Casting large bronze sculpture is one of the great feats of art. One of the most amazing pieces of writing about art is the Renaissance sculptor Benvenuto Cellini's account of casting his bronze statue of Perseus for the Medici in Florence.
In a week exceptionally rich in art, the most spectacular exhibition is by Paul Dibble, whose bronze sculpture is at the Gow Langsford Gallery until May 6. He often works on the large scale where sculpture meets light engineering.
Dibble uses the lost-wax process of casting bronze, a technique as old as Western civilisation.
Dibble also uses sand casting, the staple of 19th-century engineering as well as space-age ceramics.
These techniques make possible such huge flowing pieces as The Unfolding, which dominates this show. The work is 2.5m high, with sweeping curves that simultaneously evoke a woman, a dolphin or a bird.

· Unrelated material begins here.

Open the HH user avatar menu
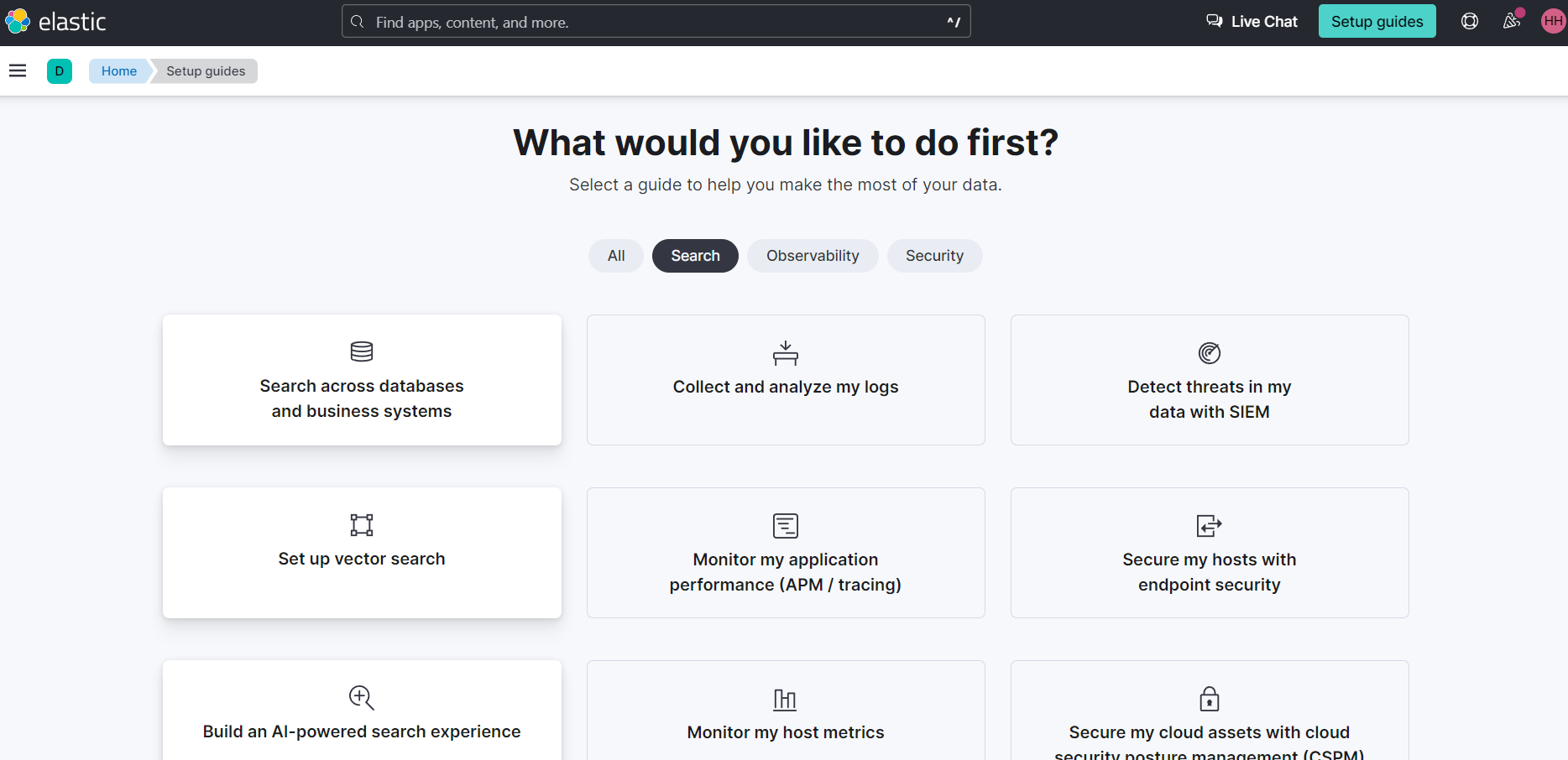This screenshot has width=1568, height=760. click(1552, 22)
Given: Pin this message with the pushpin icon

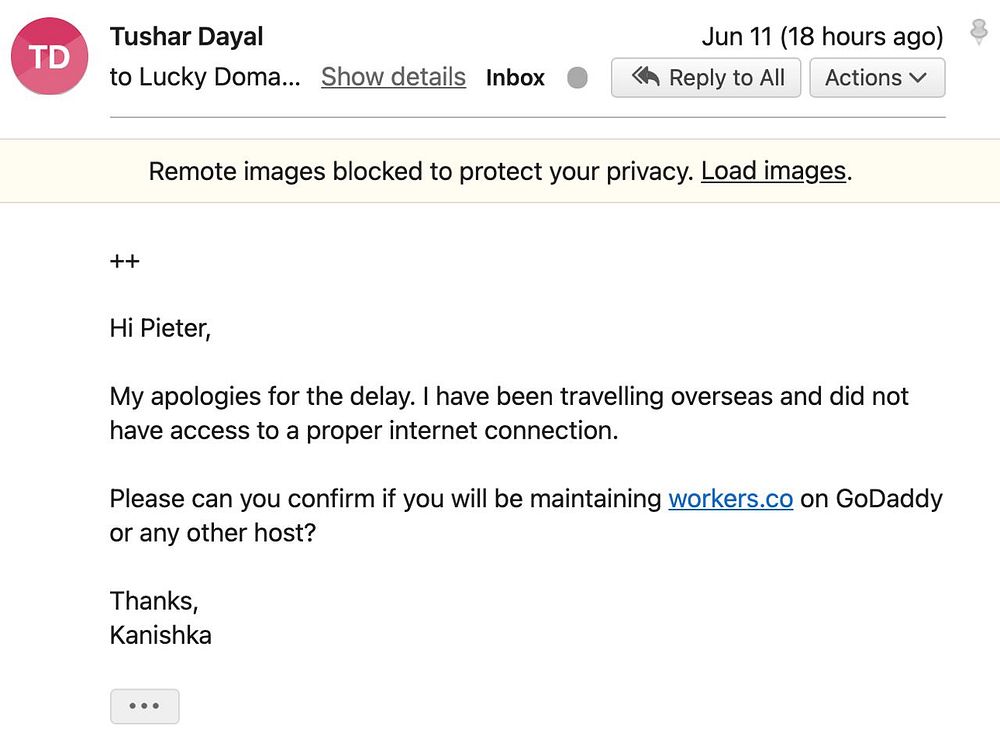Looking at the screenshot, I should (x=979, y=32).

It swoops like a predator but flows like a stream. It is a wave and a hook. It incorporates that most New Zealand of motifs, the koru form.
There is a blade like an axe, yet it also has an intimate passage that evokes the vagina and the womb.
Some of the curves are tightly geometric but there is also a richness and warmth in the shape of the thigh.
It is this heavy, warm shape that contributes to the monumentality of the piece allied to the movement and vitality of its curves.
Although it is a comparatively slender work it looks as spectacular from the front as it does from the side.
From in front, the spectacular forms suggest a flow of long hair and have the controlling force of fins.
It is a masterly work, a culmination of Dibble's long career of imaginative form and technological skill.
The smaller works, including the model for The Unfolding, can be cast in limited editions.
The koru motif is everywhere and gives the feeling of thrust and wave-like motion. It is balanced by the geometry of a sphere, and blade-like edges which add tension and force.
The smaller works call on many things, from architectural construction through to the familiar pendants and hooks.
The least of them, such as Pacific Comb, is never less than splendidly ornamental. But even a sculpture small enough to be overlooked, such as Soft Geometric, has a powerful feel of moulding and working brought to a final shape that is not only satisfactorily tactile but also incorporates something of our coast and our culture. How appropriate that Dibble should be the artist to create the memorial to our war dead in Hyde Park in London.
Much more particular to place and moment are the super-realistic paintings of George Baloghy at Artis Gallery in Parnell until May 17.
These paintings concentrate mostly on Mt Eden village and the hill behind, although there is a nod in the direction of Mt Victoria and Three Kings.
Mt Eden is a leafy suburb and Baloghy captures this well, along with the rhythm of the suburban roofs. He is also very successful in the paintings that convey the way Mt Eden Rd thrusts decisively through the suburb.
His draughtsmanship is equal to painting cars very accurately and his composition, as always, makes good use of road signs, shops and inscriptions generally.
His colour tidies things up a little. The mouldering facade of a building in Mt Eden village is given a uniform colour.
It wouldn't be Baloghy if there were not some extra twists to the works, such as the group from Manet's Dejeuner Sur l'herbe taking their lunch on the grass on Mt Eden. The group includes a self-portrait.
Baloghy is also prepared to shift Mt Eden itself bodily from north to south of the village when it is needed to complement the buildings and retain the character of the place.
It is also very Baloghy to set builders and planners by a plinth on Mt Victoria and call them conspirators.
No show could be more intensely local than this. Even the king and queen of Mt Eden can be seen crossing the road.
It is an unfashionable, ordinary style done with extraordinary skill and intensity. Baloghy even gets energy into a traffic jam.
Nothing could be less local than the Allan Wright exhibition Out of Line, at the McPherson Gallery until April 22.
These are abstract works although there is a link - in the washes of blue and green that are his principal surfaces - with his previous images of boats and voyaging. And the lines he marks across the surfaces suggest the rulings of charts and blueprints and directional indications.
The works appear plain but are full of incidents. There are the incidents at the edges where the process of layering is made plain. Sometimes the surfaces are rubbed for an effect of ageing. Sometimes a curve adds spring to the lines. There are little grid markings and even numerals hammered into the surface with a punch.
The support on which the work is done is important to Wright who uses plywood, panels, and the coarse surfaces of jute and the fine texture of linen to give delicate and meditated variations from one painting to another.